Rasulullah saw. adalah panutan. Apa
yang dilakukan oleh Rasulullah adalah petunjuk bagi umatnya. Apa pun itu. Pula,
Rasulullah adalah kekasih. Orang yang sangat dicintai oleh para sahabat.

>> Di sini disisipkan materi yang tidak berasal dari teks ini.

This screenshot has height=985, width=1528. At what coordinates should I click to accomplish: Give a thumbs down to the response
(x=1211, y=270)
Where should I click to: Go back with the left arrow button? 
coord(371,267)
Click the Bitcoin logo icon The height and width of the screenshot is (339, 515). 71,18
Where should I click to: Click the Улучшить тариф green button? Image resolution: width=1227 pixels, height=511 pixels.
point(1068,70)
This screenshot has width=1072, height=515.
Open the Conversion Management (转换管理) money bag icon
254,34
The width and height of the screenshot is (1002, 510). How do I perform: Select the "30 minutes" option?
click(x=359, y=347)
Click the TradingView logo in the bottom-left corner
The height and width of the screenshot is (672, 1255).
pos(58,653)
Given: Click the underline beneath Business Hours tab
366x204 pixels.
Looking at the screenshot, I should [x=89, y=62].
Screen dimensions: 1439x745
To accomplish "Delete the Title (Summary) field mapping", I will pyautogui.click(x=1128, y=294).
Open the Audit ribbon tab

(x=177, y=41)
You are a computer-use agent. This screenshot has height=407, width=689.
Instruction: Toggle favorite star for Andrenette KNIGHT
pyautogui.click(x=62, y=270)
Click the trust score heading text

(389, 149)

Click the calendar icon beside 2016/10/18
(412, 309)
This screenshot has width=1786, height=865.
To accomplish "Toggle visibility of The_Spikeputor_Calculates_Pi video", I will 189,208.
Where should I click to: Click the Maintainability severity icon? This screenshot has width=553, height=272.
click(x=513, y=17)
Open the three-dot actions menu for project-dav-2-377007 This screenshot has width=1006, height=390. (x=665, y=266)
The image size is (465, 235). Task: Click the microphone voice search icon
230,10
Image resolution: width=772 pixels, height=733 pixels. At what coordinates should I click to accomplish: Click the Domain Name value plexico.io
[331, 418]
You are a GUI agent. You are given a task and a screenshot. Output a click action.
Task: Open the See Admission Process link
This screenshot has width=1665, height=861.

Karenanya, para sahabat sangat bahagia andai mendapat seusuatu yang “istimewa”
dari Rasulullah saw..
Sebut saja Sahabat Bilal dan dan Abu
Musa. Abu Musa bercerita,
كُنْتُ عِنْدَ النَّبِىِّ -صلى الله عليه وسلم-
وَهُوَ نَازِلٌ بِالْجِعْرَانَةِ بَيْنَ مَكَّةَ وَالْمَدِينَةِ وَمَعَهُ بِلاَلٌ
فَأَتَى رَسُولَ اللَّهِ -صلى الله عليه وسلم- رَجُلٌ أَعْرَابِىٌّ فَقَالَ أَلاَ
تُنْجِزُ لِى يَا مُحَمَّدُ مَا وَعَدْتَنِى فَقَالَ لَهُ رَسُولُ اللَّهِ -صلى
الله عليه وسلم- « أَبْشِرْ ». فَقَالَ لَهُ الأَعْرَابِىُّ أَكْثَرْتَ عَلَىَّ
مِنْ « أَبْشِرْ ». فَأَقْبَلَ رَسُولُ اللَّهِ -صلى الله عليه وسلم- عَلَى أَبِى
مُوسَى وَبِلاَلٍ كَهَيْئَةِ الْغَضْبَانِ فَقَالَ « إِنَّ هَذَا قَدْ رَدَّ الْبُشْرَى
فَاقْبَلاَ أَنْتُمَا ». فَقَالاَ قَبِلْنَا يَا رَسُولَ اللَّهِ. ثُمَّ دَعَا
رَسُولُ اللَّهِ -صلى الله عليه وسلم- بِقَدَحٍ فِيهِ مَاءٌ فَغَسَلَ يَدَيْهِ
وَوَجْهَهُ فِيهِ وَمَجَّ فِيهِ ثُمَّ قَالَ « اشْرَبَا مِنْهُ وَأَفْرِغَا عَلَى
وُجُوهِكُمَا وَنُحُورِكُمَا وَأَبْشِرَا ». فَأَخَذَا الْقَدَحَ فَفَعَلاَ مَا
أَمَرَهُمَا بِهِ رَسُولُ اللَّهِ -صلى الله عليه وسلم- فَنَادَتْهُمَا أُمُّ
سَلَمَةَ مِنْ وَرَاءِ السِّتْرِ أَفْضِلاَ لأُمِّكُمَا مِمَّا فِى إِنَائِكُمَا.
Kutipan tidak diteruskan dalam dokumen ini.